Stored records
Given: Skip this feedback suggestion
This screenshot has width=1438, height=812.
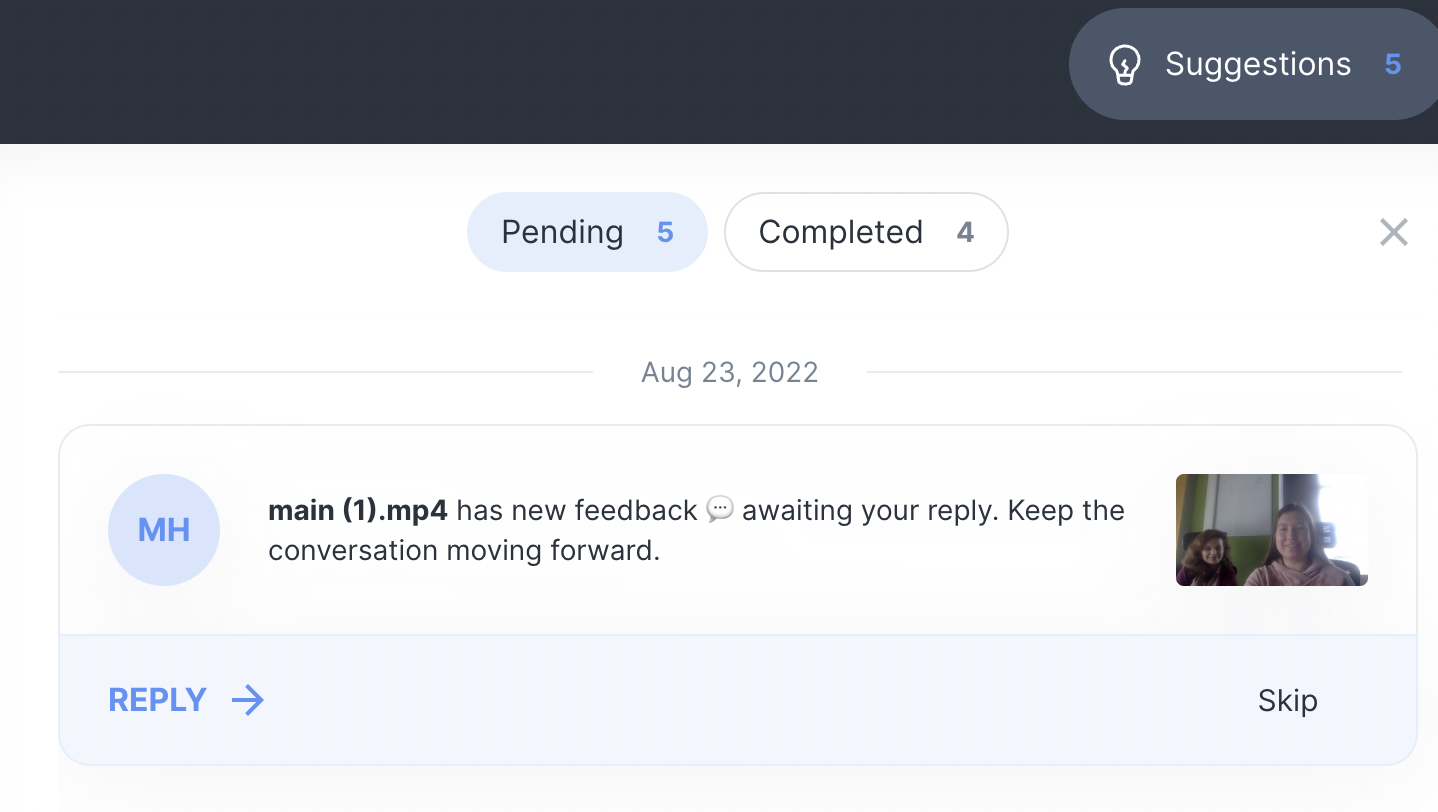Looking at the screenshot, I should coord(1287,701).
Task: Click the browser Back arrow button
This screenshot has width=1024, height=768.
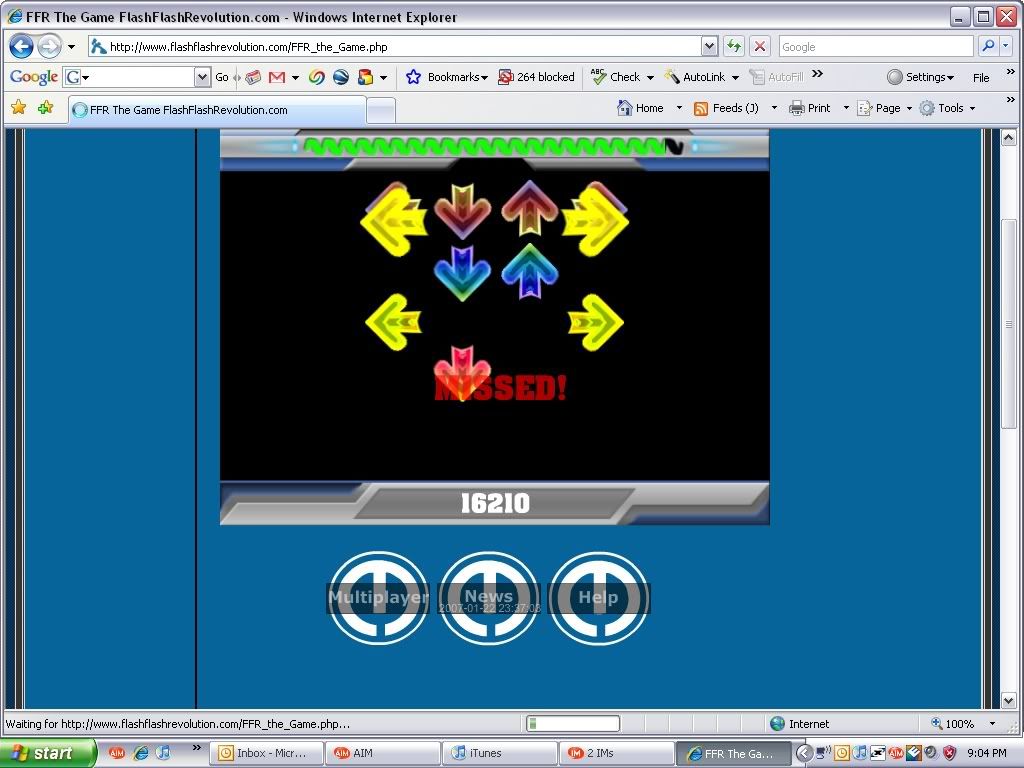Action: [x=21, y=47]
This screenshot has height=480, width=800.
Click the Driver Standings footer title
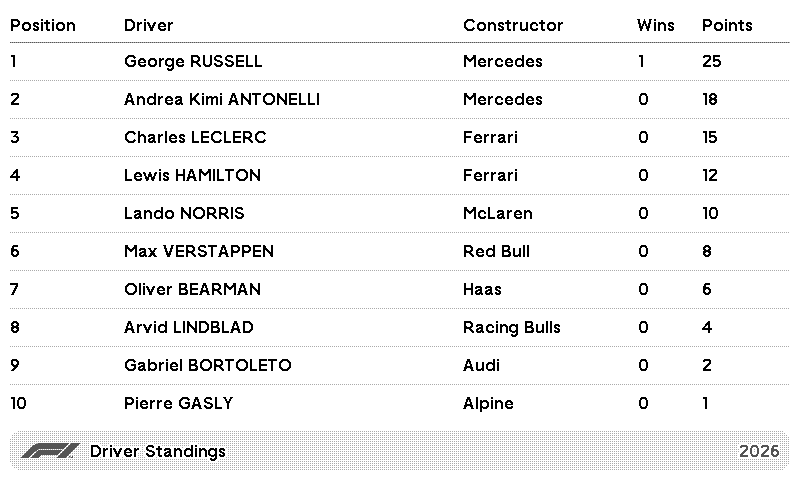(158, 451)
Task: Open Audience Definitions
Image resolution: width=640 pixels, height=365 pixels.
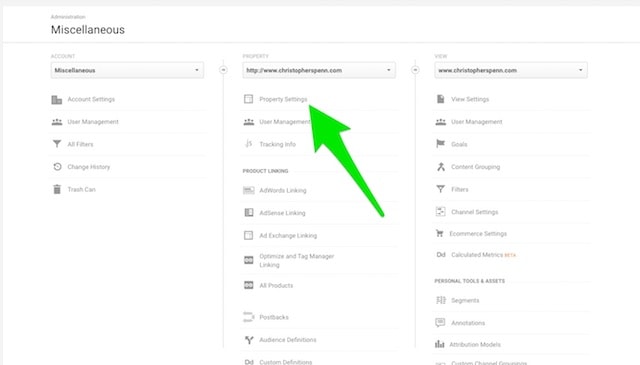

Action item: Retype the records above exactly, pictures omitted.

Task output:
Given: Skip this feedback suggestion
This screenshot has width=1438, height=812.
Looking at the screenshot, I should coord(1287,701).
Task: Click the browser Back arrow button
This screenshot has width=1024, height=768.
Action: [x=21, y=47]
This screenshot has height=480, width=800.
Click the Driver Standings footer title
(158, 451)
Task: Open Audience Definitions
Image resolution: width=640 pixels, height=365 pixels.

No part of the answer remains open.